Personal information
- Born: June 17, 1937 (age 88) Collingswood, New Jersey, U.S.
- Nationality: American

Career information
- High school: Camden Catholic High School (Camden, New Jersey)
- College: Temple University
- Coaching career: 1973–2000

Career history

Coaching
- 1973–1982: Temple
- 1982–1983: Chicago Bulls (assistant)
- 1983–1984: San Diego/Los Angeles Clippers (assistant)
- 1984–1985: Scavolini Pesaro
- 1985–1989: Los Angeles Clippers (assistant)
- 1989–1990: Los Angeles Clippers
- 1990–1996: Boston Celtics (assistant)
- 1996–1999: New Jersey Nets (assistant)
- 1999–2000: New Jersey Nets

= Don Casey =

American basketball coach

Lawrence Donald Casey (born June 17, 1937) is an American former professional and collegiate basketball coach. He has coached two National Basketball Association (NBA) teams, the Los Angeles Clippers and the New Jersey Nets—each for a season and a half. He had previously coached the Temple Owls from 1973 to 1982. He also worked as an assistant coach with the Chicago Bulls (1982–83) and Boston Celtics (1990–1996).

Casey grew up in Collingswood, New Jersey and attended Camden Catholic High School. As a young man in the 1960s, Casey coached at Bishop Eustace Preparatory School in Pennsauken Township, New Jersey, where he was recommended for a job as a JV coach by a friend and took over the varsity squad after the coach left the job. His coaching led to two state championships. Casey coached Bill Melchionni, a high school and college great who eventually played in the pros in the late 1960s with the ABA New York Nets and Philadelphia 76ers.

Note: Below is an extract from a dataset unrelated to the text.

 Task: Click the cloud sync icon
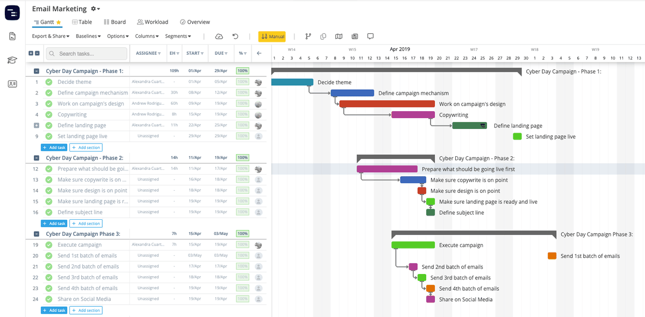[219, 36]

In his first season as Temple head coach, Don Casey had his team stall with the basketball in the finals of the Volunteer Classic against Tennessee. The final score of the game was Tennessee 11, Temple 6, the lowest scoring major college basketball game since 1938.

Casey was the head coach of Scavolini Pesaro of Italy's Lega Basket Serie A during the 1984–85 season.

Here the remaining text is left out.